On ne peut dénier à Blue Jasmine qu’il s’inscrit dans une certaine réalité sociale, celle qui émergea après la crise financière de 2008 provoquant la ruine (quand ce ne fut pas l’incarcération) de traders et affairistes escrocs sans scrupules. Celle également témoignant des différences sociales gigantesques au sein de la première puissance mondiale. Pas sûr néanmoins que cette dimension passionne beaucoup le réalisateur de Minuit à Paris. Il manifeste surtout de l’intérêt pour ce personnage de femme en perdition, dépressive et à la ramasse, parlant tout seule et ressassant le passé, le temps de l’insouciance et de la vie facile. La chute est d’autant plus vertigineuse que Jasmine doit faire face, se prendre en main, trouver un emploi tout en suivant une formation. Le fossé est effectivement immense entre le milieu de la haute bourgeoisie dans lequel elle évoluait à New York et celui, populaire et sans raffinement, auquel elle se confronte à San Francisco. Pas question cependant de baisser les bras : malgré ses migraines et ses soudains soliloques, soignés à coups de pilules et de cocktails, elle veut encore croire qu’elle peut rebondir, trouver un nouveau mari et retrouver son statut d’antan.
Woody Allen, les années passant, est de moins en moins drôle et léger, se révélant cruel et acide (avec élégance). Il dépeint à la perfection ces grands bourgeois de Park Avenue, mais dorénavant les conversations ne portent plus sur l’art, la littérature ou la psychanalyse ; les hommes n’échangent que combines sur le business et les femmes étalent à l’envi leurs acquisitions de grandes marques. Derrière le vernis de l’opulence et de la sophistication, bien vite écaillé, les manœuvres et les trahisons apparaissent. Le calcul et la manipulation ne sont pas que les apanages des riches et des parvenus, ni seulement dévolus aux hommes.

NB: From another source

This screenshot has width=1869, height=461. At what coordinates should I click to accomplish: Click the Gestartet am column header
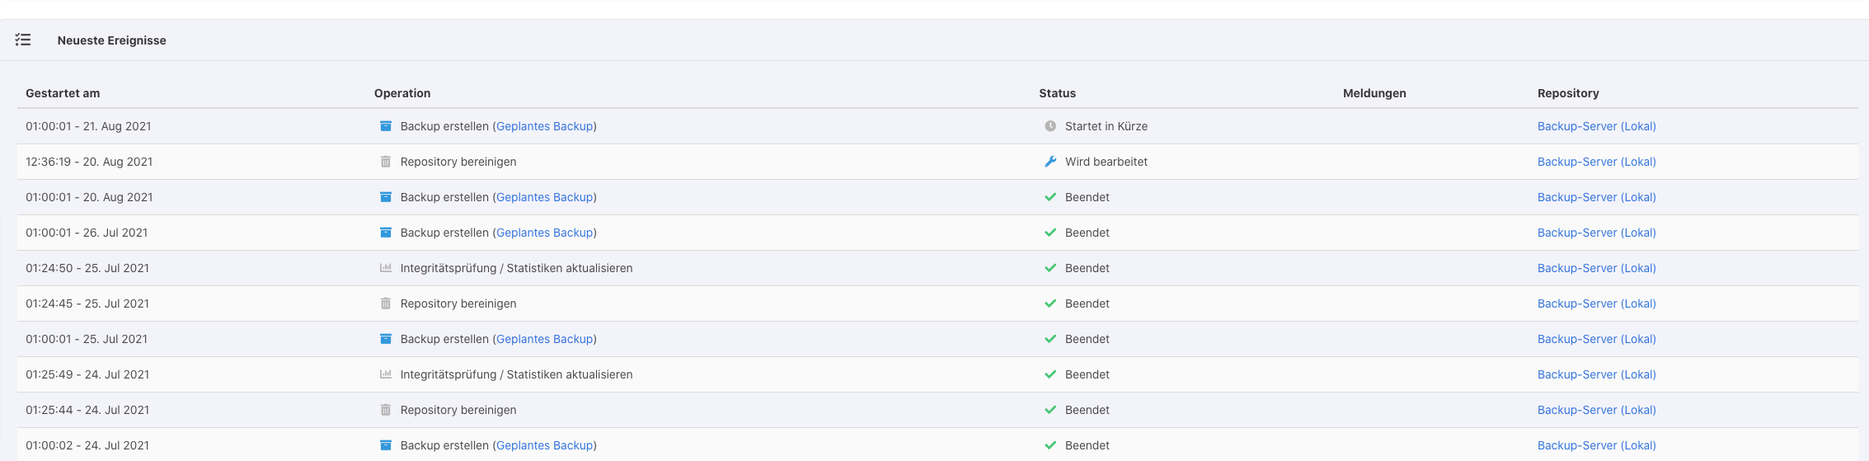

Pourtant aux antipodes l’une de l’autre, Jasmine et Ginger ont des ressources et savent surtout opérer de savantes pirouettes lorsque le destin est contrariant. Le monde qu’illustre Woody Allen en 2013 est celui des faux-semblants et de l’hypocrisie, de l’utilisation de l’autre à des fins personnelles.
Grinçant et caustique, le fond n’enlaidit néanmoins pas la forme très classique et minutieuse de l’ensemble. Mise en scène brillante et vive, qui fait la part belle aux comédiens. Nouvelle venue chez le cinéaste de Manhattan, Cate Blanchett est absolument épatante, déployant tout un arsenal d’attitudes et d’émotions qui rend son personnage complexe, à la fois attachant et énervant. On oscille en permanence entre l’envie de la blâmer ou celle de la plaindre, même si, au final, Woody Allen choisit en quelque sorte de ne pas réellement la sauver.
Après s’être habitué à la construction qui parait d’abord artificielle (les flashbacks arrivent de manière abrupte et systématique), on se laisse peu à peu plonger dans cet écrin noir, à l’écriture ciselée. Ce qui laisse, par ailleurs, plus songeur, c’est la motivation du cinéaste à se délocaliser : hier à Londres, Barcelone, Paris ou Rome, aujourd’hui à San Francisco, il ne tire jamais de réel profit des lieux visités, se limitant à parsemer le tout de quelques plans façon carte postale (ici la vue panoramique sur le Golden Gate Bridge). Peut-être, parce que, quel que soit le lieu, même s’il ne représente au demeurant que l’Occident, la complexité de la nature humaine est toujours identique.